• **THE TASK**: Set down the lines of the data exactly, starting at the first and stopping after the line containing "Image resolution: width=687".

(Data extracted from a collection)

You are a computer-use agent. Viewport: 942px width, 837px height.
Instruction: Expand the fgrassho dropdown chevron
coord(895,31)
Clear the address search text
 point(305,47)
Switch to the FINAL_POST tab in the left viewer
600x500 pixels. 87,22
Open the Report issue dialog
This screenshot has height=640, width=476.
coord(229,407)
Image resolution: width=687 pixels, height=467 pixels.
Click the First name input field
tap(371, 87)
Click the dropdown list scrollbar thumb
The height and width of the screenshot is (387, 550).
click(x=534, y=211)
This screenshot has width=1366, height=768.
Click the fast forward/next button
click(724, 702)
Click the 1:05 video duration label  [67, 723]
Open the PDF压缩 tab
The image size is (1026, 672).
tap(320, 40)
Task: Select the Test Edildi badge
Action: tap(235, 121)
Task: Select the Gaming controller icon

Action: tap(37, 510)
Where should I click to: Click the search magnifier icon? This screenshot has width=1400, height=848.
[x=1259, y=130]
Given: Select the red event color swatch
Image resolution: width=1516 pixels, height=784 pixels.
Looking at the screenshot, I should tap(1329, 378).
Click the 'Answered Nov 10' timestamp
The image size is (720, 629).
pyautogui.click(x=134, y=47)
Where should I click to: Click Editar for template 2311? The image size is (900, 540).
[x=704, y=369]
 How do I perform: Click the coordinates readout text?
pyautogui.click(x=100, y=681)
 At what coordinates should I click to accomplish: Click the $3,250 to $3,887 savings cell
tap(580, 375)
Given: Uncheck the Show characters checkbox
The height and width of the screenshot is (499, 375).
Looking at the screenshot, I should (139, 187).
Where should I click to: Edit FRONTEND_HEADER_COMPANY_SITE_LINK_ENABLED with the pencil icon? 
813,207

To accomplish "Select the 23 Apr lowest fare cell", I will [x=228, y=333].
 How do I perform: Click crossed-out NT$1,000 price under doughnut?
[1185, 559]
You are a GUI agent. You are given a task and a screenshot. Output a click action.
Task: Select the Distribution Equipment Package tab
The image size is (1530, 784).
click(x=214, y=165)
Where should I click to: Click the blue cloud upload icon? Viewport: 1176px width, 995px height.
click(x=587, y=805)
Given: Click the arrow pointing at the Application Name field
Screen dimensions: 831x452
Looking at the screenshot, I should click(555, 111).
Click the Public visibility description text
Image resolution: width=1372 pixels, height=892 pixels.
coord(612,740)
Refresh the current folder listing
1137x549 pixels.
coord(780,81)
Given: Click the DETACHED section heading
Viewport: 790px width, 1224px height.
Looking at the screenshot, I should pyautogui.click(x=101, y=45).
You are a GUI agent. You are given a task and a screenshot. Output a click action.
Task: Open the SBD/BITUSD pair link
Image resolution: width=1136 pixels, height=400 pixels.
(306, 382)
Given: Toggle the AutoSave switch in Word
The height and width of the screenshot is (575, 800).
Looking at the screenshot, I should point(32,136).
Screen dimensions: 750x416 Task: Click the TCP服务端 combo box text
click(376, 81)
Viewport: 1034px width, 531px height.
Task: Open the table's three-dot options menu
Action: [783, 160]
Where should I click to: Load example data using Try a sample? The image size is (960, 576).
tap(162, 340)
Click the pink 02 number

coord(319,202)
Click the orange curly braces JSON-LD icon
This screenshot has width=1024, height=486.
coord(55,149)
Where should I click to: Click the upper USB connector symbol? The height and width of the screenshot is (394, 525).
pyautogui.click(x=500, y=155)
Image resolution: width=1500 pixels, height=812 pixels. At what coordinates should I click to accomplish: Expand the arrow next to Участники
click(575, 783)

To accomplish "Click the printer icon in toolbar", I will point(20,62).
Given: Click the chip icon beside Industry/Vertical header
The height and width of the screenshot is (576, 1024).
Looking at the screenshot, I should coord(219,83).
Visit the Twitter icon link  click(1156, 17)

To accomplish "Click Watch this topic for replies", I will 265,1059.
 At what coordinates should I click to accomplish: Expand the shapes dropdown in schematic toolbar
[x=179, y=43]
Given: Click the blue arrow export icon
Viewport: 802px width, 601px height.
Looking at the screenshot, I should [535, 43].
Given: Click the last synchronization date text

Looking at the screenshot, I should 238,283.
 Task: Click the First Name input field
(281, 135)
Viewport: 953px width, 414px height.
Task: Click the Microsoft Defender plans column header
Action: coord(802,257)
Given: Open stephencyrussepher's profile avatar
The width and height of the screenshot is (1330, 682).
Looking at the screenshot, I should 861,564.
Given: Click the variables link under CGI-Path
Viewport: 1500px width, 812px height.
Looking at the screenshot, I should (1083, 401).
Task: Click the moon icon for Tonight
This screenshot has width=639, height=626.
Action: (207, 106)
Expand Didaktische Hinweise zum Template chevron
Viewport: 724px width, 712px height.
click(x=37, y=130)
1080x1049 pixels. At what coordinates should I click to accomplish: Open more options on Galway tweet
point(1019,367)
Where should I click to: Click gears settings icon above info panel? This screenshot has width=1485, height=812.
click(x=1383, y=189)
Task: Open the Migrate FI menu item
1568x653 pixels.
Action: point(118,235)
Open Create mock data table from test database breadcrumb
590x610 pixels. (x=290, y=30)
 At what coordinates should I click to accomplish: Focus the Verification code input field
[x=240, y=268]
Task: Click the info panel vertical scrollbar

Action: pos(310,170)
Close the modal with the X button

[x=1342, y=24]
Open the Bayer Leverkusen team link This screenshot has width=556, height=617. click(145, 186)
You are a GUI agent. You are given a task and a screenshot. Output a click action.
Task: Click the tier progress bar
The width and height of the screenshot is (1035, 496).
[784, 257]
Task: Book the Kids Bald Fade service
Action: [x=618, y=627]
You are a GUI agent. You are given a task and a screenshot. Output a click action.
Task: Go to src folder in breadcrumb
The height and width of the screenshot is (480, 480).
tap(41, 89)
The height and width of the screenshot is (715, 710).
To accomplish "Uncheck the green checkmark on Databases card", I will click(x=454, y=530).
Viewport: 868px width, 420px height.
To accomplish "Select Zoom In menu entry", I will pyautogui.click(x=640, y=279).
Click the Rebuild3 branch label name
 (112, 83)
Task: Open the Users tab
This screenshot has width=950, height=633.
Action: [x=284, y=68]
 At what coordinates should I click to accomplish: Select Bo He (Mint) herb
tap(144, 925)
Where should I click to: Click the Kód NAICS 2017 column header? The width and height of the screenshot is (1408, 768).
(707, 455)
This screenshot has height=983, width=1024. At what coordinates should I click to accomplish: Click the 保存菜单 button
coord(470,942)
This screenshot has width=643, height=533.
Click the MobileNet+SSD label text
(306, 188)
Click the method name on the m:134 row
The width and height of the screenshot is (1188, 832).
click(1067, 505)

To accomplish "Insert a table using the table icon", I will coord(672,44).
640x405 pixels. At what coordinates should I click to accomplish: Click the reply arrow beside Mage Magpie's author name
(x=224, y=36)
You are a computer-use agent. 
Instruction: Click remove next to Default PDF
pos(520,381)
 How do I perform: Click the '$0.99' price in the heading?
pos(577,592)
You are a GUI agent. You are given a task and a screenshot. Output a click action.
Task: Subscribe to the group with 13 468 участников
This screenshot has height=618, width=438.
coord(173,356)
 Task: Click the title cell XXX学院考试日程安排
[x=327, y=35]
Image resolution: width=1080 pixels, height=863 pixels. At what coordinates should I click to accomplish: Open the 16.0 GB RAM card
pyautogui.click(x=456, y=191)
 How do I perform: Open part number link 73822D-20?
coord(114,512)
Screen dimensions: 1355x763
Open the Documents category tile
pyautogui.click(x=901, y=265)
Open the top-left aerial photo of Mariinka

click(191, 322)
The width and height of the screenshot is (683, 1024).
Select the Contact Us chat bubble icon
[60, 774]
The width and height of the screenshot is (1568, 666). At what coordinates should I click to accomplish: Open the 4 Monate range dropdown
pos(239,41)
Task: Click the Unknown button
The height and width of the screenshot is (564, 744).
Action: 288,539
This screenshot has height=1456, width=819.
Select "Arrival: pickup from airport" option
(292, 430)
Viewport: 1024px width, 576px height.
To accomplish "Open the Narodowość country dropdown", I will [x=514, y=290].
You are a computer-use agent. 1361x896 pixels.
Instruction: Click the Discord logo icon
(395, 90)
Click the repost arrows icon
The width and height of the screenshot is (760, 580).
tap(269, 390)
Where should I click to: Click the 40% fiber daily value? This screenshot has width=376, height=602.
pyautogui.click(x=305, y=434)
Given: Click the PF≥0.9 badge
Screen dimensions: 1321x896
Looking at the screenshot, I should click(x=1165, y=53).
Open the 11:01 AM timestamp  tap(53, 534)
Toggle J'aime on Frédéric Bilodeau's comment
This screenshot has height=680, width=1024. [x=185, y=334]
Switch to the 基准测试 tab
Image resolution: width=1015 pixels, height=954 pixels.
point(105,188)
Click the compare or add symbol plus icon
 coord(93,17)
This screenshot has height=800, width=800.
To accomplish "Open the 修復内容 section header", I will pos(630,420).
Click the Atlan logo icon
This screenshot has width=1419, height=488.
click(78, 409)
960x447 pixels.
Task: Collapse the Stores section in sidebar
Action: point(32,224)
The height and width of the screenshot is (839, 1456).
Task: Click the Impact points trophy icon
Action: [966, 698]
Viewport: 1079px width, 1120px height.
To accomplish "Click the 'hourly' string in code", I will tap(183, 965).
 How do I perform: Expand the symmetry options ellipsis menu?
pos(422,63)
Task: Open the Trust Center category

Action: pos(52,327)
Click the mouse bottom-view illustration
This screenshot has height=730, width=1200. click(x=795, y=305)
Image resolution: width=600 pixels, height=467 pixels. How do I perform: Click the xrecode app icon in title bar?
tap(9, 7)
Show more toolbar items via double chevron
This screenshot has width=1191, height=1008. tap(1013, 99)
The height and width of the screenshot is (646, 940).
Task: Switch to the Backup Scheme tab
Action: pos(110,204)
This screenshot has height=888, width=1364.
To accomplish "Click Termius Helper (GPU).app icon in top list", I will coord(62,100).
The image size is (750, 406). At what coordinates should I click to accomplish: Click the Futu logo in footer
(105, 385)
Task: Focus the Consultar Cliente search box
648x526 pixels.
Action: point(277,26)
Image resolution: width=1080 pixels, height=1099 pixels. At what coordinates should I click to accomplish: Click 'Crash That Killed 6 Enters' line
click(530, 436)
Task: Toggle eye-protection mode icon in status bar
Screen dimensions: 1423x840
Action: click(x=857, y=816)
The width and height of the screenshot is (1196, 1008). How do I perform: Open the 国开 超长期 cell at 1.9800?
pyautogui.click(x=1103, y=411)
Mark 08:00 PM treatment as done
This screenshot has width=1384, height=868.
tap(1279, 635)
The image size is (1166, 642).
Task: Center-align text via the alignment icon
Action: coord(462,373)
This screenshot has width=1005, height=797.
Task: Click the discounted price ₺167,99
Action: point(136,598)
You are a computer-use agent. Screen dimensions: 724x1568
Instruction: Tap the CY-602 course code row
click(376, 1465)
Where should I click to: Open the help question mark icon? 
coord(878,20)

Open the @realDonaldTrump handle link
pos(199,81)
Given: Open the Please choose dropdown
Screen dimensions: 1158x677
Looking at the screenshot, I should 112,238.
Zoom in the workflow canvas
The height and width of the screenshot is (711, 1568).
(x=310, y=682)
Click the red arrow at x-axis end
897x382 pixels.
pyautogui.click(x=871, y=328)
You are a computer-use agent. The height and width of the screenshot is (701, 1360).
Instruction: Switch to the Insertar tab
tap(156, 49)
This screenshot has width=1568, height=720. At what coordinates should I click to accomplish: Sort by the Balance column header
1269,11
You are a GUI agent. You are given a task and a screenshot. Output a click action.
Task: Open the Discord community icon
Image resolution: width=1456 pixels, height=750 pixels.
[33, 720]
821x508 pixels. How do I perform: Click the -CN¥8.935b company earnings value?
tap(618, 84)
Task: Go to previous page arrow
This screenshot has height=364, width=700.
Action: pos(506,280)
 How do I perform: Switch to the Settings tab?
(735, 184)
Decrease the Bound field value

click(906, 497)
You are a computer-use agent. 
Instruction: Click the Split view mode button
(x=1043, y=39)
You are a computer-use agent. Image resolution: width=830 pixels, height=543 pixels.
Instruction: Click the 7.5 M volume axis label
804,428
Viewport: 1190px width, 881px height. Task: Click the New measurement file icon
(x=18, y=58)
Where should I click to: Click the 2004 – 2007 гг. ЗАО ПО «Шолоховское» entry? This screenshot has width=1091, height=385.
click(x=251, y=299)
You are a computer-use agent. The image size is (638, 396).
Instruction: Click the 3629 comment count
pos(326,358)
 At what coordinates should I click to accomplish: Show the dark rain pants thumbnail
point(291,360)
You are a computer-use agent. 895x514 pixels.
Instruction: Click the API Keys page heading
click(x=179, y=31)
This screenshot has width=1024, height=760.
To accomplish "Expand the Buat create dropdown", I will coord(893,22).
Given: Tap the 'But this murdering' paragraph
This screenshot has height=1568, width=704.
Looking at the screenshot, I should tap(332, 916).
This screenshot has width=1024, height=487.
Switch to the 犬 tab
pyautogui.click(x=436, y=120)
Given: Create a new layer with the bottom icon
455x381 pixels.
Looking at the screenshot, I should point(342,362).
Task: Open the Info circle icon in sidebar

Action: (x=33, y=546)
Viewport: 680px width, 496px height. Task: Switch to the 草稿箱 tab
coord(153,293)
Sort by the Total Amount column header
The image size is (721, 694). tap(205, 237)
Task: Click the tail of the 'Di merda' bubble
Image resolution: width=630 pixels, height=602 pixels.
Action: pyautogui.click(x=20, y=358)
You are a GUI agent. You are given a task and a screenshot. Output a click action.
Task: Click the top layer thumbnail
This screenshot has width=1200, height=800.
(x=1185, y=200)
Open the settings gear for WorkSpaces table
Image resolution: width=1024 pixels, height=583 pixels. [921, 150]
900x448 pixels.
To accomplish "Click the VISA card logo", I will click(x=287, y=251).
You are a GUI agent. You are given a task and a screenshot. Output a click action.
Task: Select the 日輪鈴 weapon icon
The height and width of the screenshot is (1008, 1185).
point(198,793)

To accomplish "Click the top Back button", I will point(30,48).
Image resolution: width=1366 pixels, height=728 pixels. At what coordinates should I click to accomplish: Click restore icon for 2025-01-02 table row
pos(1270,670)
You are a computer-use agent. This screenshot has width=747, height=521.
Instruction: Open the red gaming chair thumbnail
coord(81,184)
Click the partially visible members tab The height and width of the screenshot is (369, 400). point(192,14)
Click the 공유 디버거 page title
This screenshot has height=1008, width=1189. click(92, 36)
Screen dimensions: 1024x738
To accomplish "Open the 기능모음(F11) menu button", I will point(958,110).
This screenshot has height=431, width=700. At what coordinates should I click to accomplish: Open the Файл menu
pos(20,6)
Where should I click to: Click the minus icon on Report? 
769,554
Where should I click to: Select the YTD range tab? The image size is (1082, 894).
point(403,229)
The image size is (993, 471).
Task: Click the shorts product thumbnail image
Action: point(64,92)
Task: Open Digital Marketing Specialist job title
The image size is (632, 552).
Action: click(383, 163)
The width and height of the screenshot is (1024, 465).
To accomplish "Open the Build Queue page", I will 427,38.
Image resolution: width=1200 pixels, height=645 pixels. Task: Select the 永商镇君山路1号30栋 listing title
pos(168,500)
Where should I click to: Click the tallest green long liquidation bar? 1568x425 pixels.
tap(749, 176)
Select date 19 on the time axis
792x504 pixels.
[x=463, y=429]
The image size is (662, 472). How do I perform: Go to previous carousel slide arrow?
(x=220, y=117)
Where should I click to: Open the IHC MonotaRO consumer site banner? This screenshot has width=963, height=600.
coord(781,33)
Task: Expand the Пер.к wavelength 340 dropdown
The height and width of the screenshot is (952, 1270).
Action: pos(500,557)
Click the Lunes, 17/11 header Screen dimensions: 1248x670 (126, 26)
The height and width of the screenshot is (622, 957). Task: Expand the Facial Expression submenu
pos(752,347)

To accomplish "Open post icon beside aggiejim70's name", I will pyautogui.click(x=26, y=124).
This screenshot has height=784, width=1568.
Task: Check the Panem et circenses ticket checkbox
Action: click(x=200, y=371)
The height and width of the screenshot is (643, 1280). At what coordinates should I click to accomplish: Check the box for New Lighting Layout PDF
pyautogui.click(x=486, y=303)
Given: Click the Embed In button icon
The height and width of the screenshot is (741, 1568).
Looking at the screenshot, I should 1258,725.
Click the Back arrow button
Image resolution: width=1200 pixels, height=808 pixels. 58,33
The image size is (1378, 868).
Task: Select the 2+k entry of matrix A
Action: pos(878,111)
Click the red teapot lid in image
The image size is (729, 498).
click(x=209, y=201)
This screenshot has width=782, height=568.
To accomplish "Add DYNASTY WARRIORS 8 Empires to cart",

• **SOLVED EXERCISE**:
You are a computer-use agent. Viewport: 942px width, 837px height.
Instruction: Expand the fgrassho dropdown chevron
coord(895,31)
Clear the address search text
 point(305,47)
Switch to the FINAL_POST tab in the left viewer
600x500 pixels. 87,22
Open the Report issue dialog
This screenshot has height=640, width=476.
coord(229,407)
Image resolution: width=687 pixels, height=467 pixels.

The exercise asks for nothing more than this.